Trojan War is a 1997 American teen comedy film directed by George Huang and starring Will Friedle, Jennifer Love Hewitt, and Marley Shelton. The film was a critical and box office failure. Produced for $15 million, it made only $309 in ticket sales because it was played at two movie theaters in the United States and was pulled after only a week.

==Plot==
High school student Brad has had an unrequited crush on his classmate Brooke for years. After she asks him to come over one night to tutor her, she ends up wanting to have sex with him. But he only wants safe sex, and does not have a condom. In his quest to buy some condoms, he runs into all sorts of trouble: his dad's sportscar gets stolen and then wrecked, he has a run-in with a crazy bus driver, he is held hostage, he is pursued by a school janitor who accuses him of drawing graffiti, an odd pair of Hispanic siblings who thinks he looks like David Hasselhoff, Brooke's dog, Brooke's jealous boyfriend Kyle, and a homeless man who wants two dollars from him (and has secretly stolen his wallet), and he is arrested.

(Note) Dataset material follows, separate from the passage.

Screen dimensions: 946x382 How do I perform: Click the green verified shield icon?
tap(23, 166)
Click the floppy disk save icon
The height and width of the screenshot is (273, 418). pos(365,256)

After all of this and finally receiving a condom from a police officer who releases him, he realizes that the perfect girl has been there for him all along: his best friend Leah, who has had feelings for him for a long time unbeknownst to Brad. Finally, Brad realizes his feelings for Leah while also discovering Brooke is not as great as he thought she was after he finds out that she only wants a one-night stand with him instead of a relationship. Brad runs out to find Leah and professes his feelings to her, and they kiss each other by moonlight.

After the end credits, Brad's parents are shocked by what is left of their car after the tow truck driver brings it back.

==Production==
Prior to the film's release, it was noted that there were similarities with its condom plot to another film in development, Booty Call, which featured an all-black cast and which would also be released in 1997. Booty Call was written without knowledge of Trojan Wars existence.

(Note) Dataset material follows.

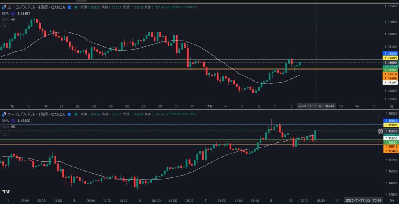This screenshot has width=399, height=204.
Task: Click the blue 1.15809 price label on 4-hour axis
Action: [x=390, y=53]
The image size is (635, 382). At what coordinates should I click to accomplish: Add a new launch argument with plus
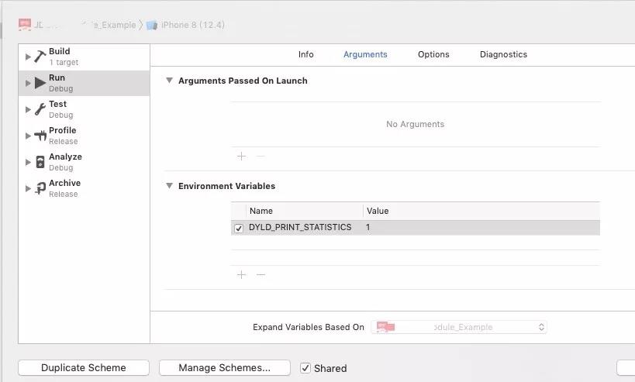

Actor Will Friedle was dating co-star Jennifer Love Hewitt at the time, and has also said that his involvement in the film led to him becoming friends with director George Huang.

==Release==
Trojan War was released in only two theaters in the fall of 1997, and was pulled after a single week. One of the theaters was in Boulder, Colorado, and the only two people in attendance were Friedle and Huang, who had flown out to Colorado. It earned a total of $309 against a production budget of $15 million. As of 2007, it was the fifth-lowest-grossing film since modern record-keeping began in the 1980s.

==Reception==
Nathan Rabin of The A.V. Club wrote in 2002: "It may be formulaic, predictable and as substantial as a Little Debbie snack cake, but as a loving, inane throwback to the golden age of the Brat Pack and the two Coreys, it's irresistible." Roger Garcia's 2001 book Out of the Shadows: Asians in American Cinema stated that the film was "actually better than it sounds", noting that it "went straight to video and has never been recognized for its delicate comedy of errors."
Charles Tatum of efilmcritic had a more negative review in 2005, writing that: "Sometimes, a movie comes along that makes you want to sob, and not in the good way." In his book TLA Film, Video, and DVD Guide 2002-2003, David Bleiler described Trojan War as a "sloppy, hodgepodge of Some Kind of Wonderful and Adventures in Babysitting", labeling Friedle's character as a "generic cute guy", and Shelton's character as a "generic blonde."